- Problem
Where an entry below contains an image, skip the image and reproduce the rest exactly.

== Segment start ==

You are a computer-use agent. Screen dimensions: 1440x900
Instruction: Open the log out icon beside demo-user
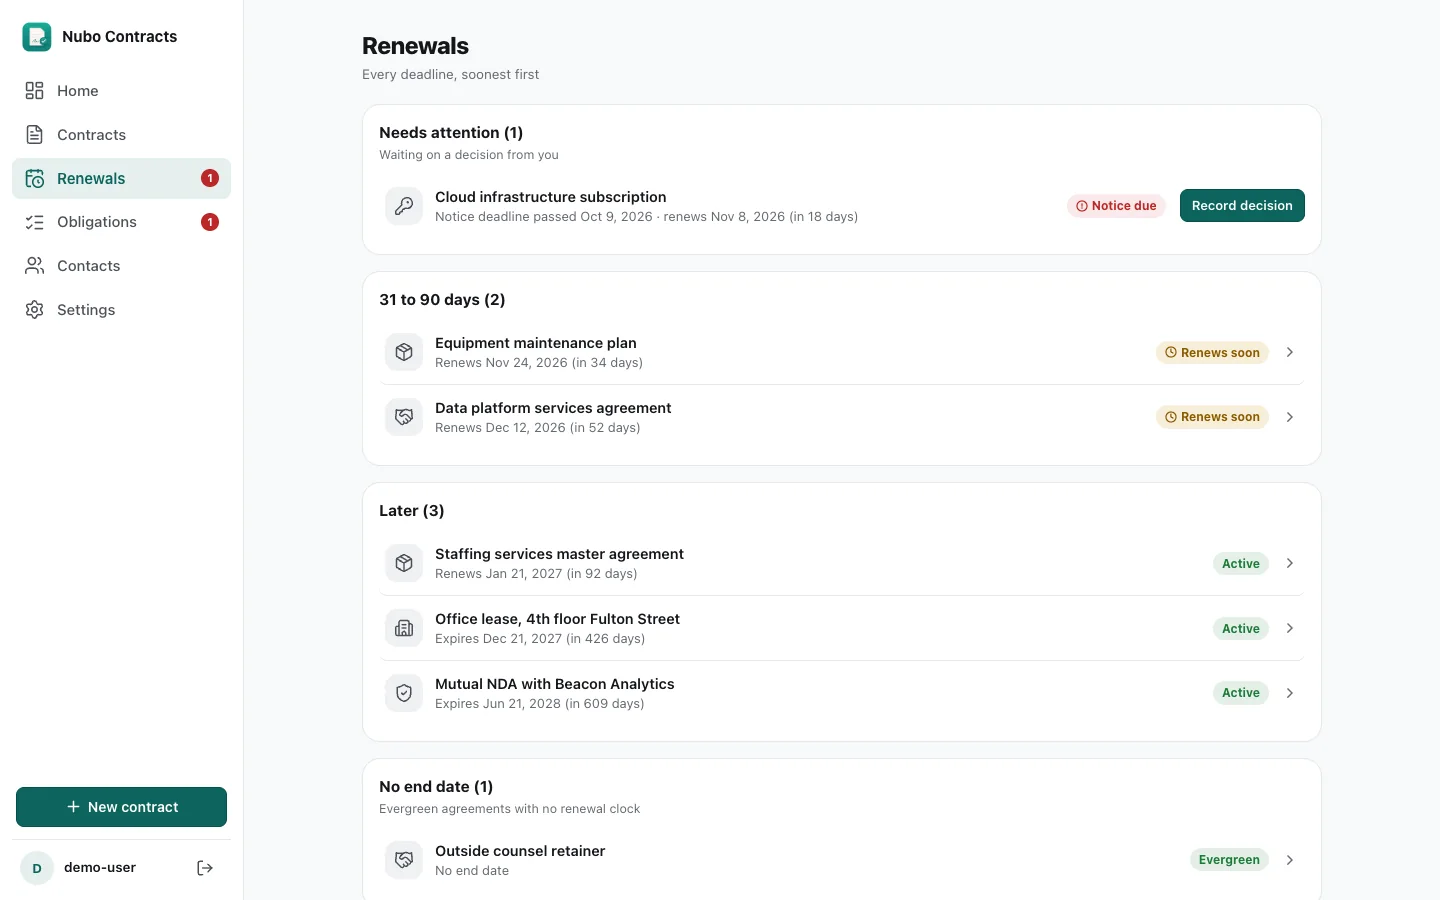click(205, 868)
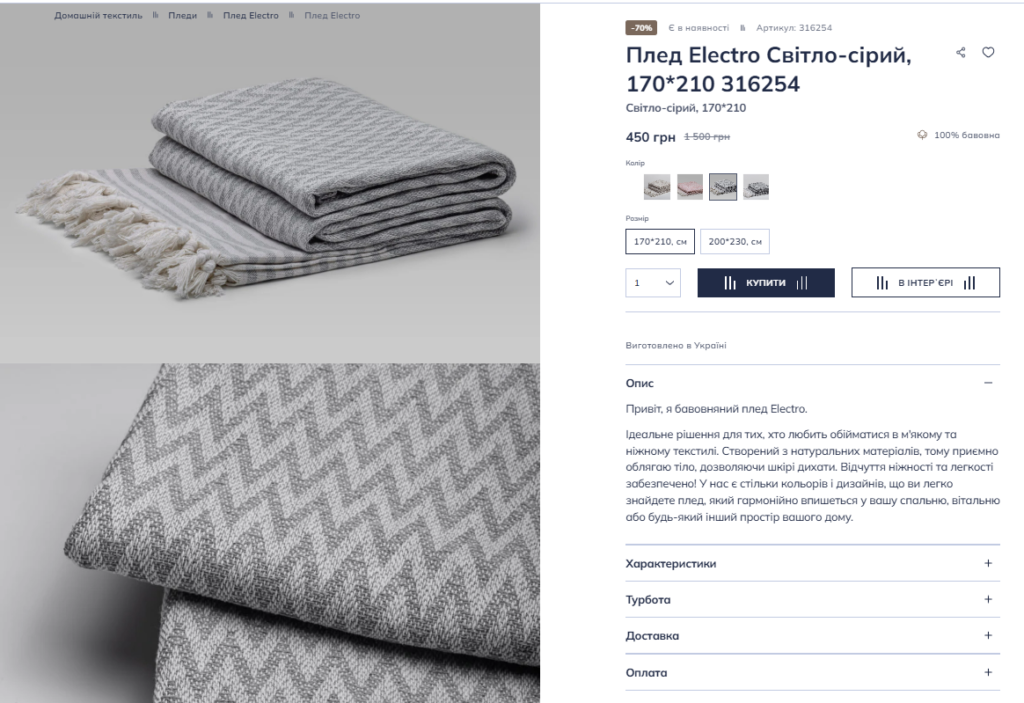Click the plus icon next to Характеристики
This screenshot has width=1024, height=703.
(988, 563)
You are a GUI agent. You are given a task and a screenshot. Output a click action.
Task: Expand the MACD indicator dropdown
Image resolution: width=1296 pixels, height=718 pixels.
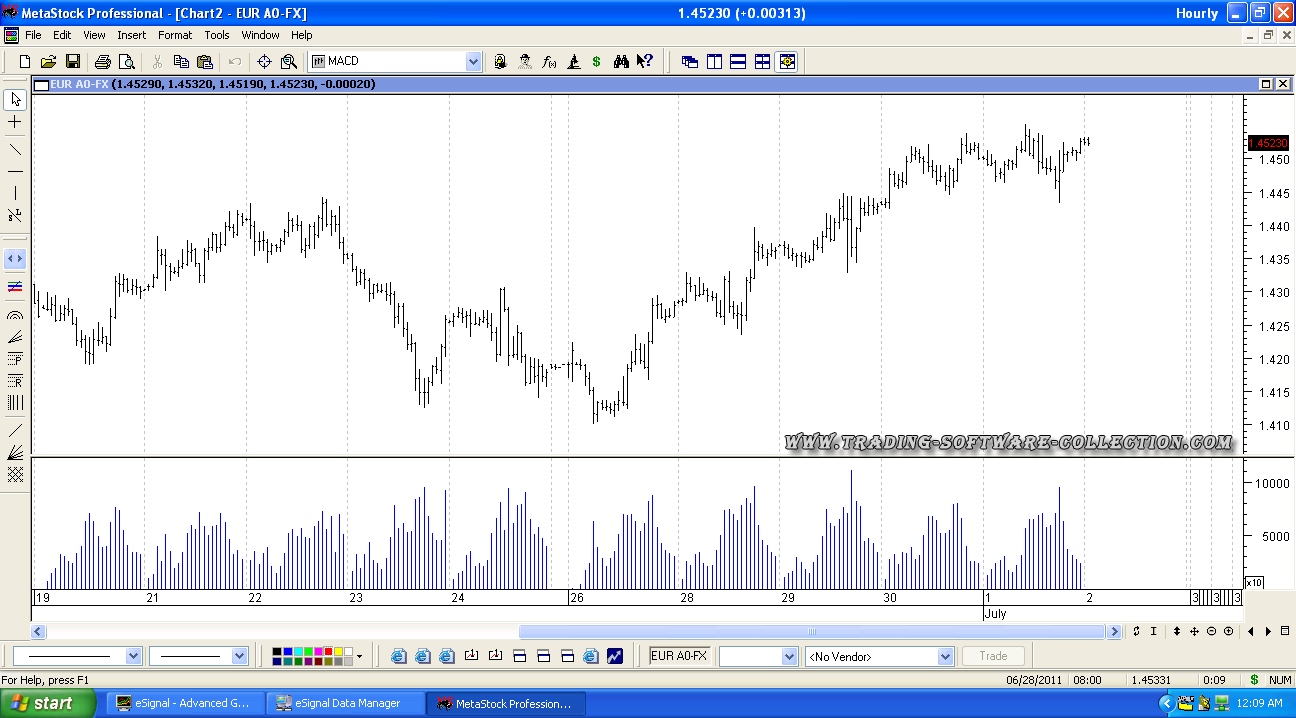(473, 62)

== Segment end ==

- The completed task
You are a computer-use agent. Screen dimensions: 1440x900
Instruction: Open the log out icon beside demo-user
click(205, 868)
Click the plus icon next to Характеристики
This screenshot has width=1024, height=703.
(988, 563)
You are a GUI agent. You are given a task and a screenshot. Output a click action.
Task: Expand the MACD indicator dropdown
Image resolution: width=1296 pixels, height=718 pixels.
(473, 62)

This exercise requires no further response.